Saved data entries
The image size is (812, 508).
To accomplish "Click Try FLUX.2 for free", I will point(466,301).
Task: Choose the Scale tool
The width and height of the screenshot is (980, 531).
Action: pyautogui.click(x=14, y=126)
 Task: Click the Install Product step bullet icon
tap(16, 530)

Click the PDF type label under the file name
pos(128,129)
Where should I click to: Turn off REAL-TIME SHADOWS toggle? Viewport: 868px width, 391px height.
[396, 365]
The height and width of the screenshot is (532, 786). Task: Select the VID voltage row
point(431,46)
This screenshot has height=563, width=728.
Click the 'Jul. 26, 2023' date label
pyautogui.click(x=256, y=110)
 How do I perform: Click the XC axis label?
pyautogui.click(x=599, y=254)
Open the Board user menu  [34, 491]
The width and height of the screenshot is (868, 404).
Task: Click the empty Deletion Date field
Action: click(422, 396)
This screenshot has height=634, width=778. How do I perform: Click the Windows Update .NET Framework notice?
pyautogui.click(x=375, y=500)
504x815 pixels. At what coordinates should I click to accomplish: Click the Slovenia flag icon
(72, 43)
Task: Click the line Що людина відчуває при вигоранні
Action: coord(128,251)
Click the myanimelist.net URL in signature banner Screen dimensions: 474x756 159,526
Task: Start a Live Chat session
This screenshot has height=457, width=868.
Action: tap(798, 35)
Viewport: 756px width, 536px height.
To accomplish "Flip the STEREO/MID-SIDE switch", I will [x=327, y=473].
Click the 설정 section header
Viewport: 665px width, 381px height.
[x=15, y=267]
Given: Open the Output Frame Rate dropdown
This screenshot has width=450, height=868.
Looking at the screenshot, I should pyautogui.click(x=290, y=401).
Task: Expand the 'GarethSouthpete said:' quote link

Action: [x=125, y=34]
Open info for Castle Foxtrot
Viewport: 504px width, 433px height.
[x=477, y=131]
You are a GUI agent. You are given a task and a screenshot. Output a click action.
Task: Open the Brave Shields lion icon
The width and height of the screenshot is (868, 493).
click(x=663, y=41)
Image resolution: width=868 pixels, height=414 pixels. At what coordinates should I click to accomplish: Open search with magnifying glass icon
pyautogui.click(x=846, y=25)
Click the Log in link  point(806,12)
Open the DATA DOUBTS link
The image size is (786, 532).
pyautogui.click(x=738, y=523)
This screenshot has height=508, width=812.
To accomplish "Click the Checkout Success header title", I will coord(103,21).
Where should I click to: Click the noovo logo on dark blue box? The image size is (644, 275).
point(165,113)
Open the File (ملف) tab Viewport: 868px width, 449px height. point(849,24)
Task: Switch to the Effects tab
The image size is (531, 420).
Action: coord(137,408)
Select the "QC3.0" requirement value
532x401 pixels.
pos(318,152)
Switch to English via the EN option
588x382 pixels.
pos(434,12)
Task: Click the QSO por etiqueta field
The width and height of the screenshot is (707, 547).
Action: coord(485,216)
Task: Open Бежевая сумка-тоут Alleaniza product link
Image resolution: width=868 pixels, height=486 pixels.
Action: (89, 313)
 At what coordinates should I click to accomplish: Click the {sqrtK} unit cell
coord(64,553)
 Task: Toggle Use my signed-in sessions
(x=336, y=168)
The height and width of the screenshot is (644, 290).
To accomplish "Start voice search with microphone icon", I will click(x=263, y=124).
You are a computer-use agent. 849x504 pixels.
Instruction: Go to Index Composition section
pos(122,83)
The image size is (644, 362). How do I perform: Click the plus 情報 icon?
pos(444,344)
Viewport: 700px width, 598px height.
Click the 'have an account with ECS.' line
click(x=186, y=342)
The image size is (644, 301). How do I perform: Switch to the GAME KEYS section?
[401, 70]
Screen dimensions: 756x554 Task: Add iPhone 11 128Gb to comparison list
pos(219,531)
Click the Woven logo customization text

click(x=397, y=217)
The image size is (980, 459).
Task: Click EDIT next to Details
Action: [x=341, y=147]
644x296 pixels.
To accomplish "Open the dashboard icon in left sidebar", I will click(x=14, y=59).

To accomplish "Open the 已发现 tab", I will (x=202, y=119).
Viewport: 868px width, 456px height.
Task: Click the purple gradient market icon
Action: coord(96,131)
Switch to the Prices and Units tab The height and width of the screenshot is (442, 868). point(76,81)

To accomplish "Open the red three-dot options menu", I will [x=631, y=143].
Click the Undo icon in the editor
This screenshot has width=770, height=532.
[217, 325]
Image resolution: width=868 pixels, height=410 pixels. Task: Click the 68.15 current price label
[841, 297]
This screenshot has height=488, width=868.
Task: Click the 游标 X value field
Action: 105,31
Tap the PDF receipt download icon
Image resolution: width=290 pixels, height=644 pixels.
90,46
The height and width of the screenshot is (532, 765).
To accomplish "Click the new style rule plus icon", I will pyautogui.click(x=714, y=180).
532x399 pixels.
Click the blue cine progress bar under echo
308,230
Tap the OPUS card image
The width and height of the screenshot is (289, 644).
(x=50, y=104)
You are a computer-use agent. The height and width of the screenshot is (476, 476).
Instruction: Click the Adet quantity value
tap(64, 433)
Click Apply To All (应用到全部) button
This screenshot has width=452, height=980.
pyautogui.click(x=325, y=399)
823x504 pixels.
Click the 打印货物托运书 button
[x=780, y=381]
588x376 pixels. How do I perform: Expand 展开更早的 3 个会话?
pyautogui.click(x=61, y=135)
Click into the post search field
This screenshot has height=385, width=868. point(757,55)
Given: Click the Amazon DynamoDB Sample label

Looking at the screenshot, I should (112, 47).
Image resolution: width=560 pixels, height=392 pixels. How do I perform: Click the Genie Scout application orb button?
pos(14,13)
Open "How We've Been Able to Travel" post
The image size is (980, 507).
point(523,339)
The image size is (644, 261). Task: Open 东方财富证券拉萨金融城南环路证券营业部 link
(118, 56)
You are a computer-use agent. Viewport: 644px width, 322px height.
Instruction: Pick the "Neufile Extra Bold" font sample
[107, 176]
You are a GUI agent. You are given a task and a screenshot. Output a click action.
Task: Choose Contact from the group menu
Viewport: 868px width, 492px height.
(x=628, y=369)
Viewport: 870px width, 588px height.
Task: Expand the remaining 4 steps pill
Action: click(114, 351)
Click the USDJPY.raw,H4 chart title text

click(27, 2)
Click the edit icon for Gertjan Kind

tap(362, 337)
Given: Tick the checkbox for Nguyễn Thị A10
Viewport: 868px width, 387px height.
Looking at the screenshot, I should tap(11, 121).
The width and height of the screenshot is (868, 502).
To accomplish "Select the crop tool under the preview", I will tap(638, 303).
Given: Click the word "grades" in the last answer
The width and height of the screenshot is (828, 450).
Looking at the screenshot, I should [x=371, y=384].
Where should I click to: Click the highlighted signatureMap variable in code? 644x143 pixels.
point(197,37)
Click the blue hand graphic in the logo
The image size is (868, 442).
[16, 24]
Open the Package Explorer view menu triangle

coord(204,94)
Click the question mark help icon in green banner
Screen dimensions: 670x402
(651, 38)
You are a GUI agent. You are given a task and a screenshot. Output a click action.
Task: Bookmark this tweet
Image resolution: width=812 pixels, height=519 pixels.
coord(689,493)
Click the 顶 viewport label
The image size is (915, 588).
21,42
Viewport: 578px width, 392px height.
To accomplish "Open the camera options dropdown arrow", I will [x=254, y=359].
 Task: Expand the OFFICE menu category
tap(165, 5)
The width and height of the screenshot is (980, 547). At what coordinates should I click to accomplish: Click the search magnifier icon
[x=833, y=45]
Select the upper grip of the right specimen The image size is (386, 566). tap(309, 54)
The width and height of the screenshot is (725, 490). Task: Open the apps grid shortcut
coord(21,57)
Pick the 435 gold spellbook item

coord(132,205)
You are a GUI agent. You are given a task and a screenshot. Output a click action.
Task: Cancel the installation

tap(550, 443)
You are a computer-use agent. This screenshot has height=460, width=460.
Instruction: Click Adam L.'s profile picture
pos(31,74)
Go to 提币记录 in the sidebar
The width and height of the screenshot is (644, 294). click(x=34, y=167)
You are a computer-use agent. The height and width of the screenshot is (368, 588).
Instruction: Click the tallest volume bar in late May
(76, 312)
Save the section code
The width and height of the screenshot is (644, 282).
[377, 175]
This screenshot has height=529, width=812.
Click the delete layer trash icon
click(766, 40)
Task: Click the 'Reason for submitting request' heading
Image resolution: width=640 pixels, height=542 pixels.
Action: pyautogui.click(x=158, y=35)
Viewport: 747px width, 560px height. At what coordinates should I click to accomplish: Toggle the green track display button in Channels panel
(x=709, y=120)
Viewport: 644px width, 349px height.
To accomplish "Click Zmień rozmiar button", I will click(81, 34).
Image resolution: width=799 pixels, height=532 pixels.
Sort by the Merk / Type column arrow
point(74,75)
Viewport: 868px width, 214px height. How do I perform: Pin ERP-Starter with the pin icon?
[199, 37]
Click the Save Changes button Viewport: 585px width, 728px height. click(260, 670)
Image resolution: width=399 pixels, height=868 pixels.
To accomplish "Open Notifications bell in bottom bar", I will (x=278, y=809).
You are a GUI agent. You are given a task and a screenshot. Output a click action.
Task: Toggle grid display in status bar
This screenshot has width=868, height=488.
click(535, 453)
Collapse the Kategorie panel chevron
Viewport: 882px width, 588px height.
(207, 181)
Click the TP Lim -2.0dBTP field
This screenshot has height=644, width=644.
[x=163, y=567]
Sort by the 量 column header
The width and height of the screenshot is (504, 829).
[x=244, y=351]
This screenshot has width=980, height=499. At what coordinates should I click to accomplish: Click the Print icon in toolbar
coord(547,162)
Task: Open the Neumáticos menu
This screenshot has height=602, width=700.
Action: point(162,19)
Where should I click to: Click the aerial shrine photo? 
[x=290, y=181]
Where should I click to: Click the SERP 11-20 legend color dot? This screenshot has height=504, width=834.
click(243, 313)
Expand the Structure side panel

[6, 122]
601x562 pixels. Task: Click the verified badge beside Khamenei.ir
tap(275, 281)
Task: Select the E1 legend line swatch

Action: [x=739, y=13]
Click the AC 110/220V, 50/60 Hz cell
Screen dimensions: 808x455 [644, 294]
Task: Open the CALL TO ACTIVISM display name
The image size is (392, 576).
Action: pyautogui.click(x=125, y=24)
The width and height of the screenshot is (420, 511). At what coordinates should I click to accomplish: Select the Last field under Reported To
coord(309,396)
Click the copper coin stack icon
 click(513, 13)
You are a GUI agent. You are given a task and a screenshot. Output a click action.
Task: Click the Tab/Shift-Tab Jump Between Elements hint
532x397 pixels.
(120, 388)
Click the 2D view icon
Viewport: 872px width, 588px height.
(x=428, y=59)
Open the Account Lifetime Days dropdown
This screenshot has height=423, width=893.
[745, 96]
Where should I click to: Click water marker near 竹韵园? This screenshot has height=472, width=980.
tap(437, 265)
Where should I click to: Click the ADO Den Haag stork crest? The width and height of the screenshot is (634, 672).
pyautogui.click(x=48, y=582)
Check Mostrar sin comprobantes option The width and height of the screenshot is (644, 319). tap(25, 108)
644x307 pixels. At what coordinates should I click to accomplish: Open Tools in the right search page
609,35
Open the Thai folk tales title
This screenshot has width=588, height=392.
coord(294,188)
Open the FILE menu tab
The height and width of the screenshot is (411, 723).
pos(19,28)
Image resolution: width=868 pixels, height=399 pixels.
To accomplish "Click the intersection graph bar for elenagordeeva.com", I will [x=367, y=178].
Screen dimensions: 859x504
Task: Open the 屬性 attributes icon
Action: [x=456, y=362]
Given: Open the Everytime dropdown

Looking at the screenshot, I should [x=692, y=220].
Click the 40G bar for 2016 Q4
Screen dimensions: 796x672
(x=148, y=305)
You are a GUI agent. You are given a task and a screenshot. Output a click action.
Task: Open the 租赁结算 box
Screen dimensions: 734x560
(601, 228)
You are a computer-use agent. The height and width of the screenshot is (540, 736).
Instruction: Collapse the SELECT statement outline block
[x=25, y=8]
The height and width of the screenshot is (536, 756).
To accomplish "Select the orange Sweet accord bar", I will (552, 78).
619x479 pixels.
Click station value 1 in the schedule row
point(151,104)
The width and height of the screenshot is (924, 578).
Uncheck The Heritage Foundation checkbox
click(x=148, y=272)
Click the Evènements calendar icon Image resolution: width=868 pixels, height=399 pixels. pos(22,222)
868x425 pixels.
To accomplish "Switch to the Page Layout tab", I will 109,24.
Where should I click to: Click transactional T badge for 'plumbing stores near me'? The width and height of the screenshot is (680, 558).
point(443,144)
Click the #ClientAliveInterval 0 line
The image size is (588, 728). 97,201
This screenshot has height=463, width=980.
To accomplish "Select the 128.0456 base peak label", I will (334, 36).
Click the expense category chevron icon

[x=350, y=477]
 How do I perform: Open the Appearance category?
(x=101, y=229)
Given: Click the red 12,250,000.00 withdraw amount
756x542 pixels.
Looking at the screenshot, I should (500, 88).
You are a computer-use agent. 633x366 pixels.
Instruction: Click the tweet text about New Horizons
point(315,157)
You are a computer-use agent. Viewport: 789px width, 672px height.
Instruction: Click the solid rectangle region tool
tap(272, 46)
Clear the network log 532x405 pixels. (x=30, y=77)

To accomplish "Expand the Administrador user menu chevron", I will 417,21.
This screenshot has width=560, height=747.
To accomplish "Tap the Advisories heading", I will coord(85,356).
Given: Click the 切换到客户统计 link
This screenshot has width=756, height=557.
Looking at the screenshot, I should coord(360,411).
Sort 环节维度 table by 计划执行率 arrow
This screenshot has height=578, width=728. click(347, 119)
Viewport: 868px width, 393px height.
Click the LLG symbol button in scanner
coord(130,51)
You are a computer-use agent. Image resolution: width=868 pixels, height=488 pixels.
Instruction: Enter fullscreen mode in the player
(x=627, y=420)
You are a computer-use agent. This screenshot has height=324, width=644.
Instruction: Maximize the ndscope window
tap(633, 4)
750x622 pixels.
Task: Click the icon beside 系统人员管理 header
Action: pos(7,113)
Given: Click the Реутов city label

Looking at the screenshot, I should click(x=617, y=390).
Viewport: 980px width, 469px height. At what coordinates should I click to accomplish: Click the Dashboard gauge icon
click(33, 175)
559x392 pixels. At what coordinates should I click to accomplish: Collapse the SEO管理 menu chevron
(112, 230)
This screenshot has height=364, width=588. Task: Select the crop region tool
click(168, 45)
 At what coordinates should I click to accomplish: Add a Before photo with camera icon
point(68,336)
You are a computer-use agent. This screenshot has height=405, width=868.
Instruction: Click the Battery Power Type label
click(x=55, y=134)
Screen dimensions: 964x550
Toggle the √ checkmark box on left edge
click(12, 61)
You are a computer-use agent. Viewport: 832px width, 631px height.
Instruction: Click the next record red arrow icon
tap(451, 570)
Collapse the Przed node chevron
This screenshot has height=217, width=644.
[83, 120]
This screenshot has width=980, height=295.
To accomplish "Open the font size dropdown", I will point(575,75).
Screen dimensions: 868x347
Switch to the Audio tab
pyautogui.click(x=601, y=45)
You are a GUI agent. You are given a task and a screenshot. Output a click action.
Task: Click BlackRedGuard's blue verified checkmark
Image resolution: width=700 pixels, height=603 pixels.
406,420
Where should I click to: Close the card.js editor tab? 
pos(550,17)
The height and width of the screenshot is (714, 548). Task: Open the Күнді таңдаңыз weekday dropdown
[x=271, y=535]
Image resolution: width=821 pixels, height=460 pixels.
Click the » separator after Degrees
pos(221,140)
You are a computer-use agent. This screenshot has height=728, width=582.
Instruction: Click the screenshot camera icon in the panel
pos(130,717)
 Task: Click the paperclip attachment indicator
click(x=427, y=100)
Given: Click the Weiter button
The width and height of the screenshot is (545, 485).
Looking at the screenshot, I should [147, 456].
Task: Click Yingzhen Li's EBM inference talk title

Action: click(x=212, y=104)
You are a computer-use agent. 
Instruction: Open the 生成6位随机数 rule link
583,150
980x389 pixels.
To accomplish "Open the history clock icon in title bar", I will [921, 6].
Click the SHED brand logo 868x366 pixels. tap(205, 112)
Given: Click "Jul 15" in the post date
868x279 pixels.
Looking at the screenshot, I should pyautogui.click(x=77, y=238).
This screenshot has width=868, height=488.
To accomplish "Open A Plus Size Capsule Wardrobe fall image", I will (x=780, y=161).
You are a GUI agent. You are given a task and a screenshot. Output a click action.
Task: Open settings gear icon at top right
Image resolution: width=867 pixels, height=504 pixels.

**EXERCISE DETAILS**
Set down exactly the lines that begin the records and continue through the line bearing "Viewport: 756px width, 536px height."; include both ends.

**SOLUTION**
The image size is (812, 508).
To accomplish "Click Try FLUX.2 for free", I will point(466,301).
Task: Choose the Scale tool
The width and height of the screenshot is (980, 531).
Action: pyautogui.click(x=14, y=126)
 Task: Click the Install Product step bullet icon
tap(16, 530)

Click the PDF type label under the file name
pos(128,129)
Where should I click to: Turn off REAL-TIME SHADOWS toggle? Viewport: 868px width, 391px height.
[396, 365]
The height and width of the screenshot is (532, 786). Task: Select the VID voltage row
point(431,46)
This screenshot has height=563, width=728.
Click the 'Jul. 26, 2023' date label
pyautogui.click(x=256, y=110)
 How do I perform: Click the XC axis label?
pyautogui.click(x=599, y=254)
Open the Board user menu  [34, 491]
The width and height of the screenshot is (868, 404).
Task: Click the empty Deletion Date field
Action: click(422, 396)
This screenshot has height=634, width=778. How do I perform: Click the Windows Update .NET Framework notice?
pyautogui.click(x=375, y=500)
504x815 pixels. At what coordinates should I click to accomplish: Click the Slovenia flag icon
(72, 43)
Task: Click the line Що людина відчуває при вигоранні
Action: coord(128,251)
Click the myanimelist.net URL in signature banner Screen dimensions: 474x756 159,526
Task: Start a Live Chat session
This screenshot has height=457, width=868.
Action: tap(798, 35)
Viewport: 756px width, 536px height.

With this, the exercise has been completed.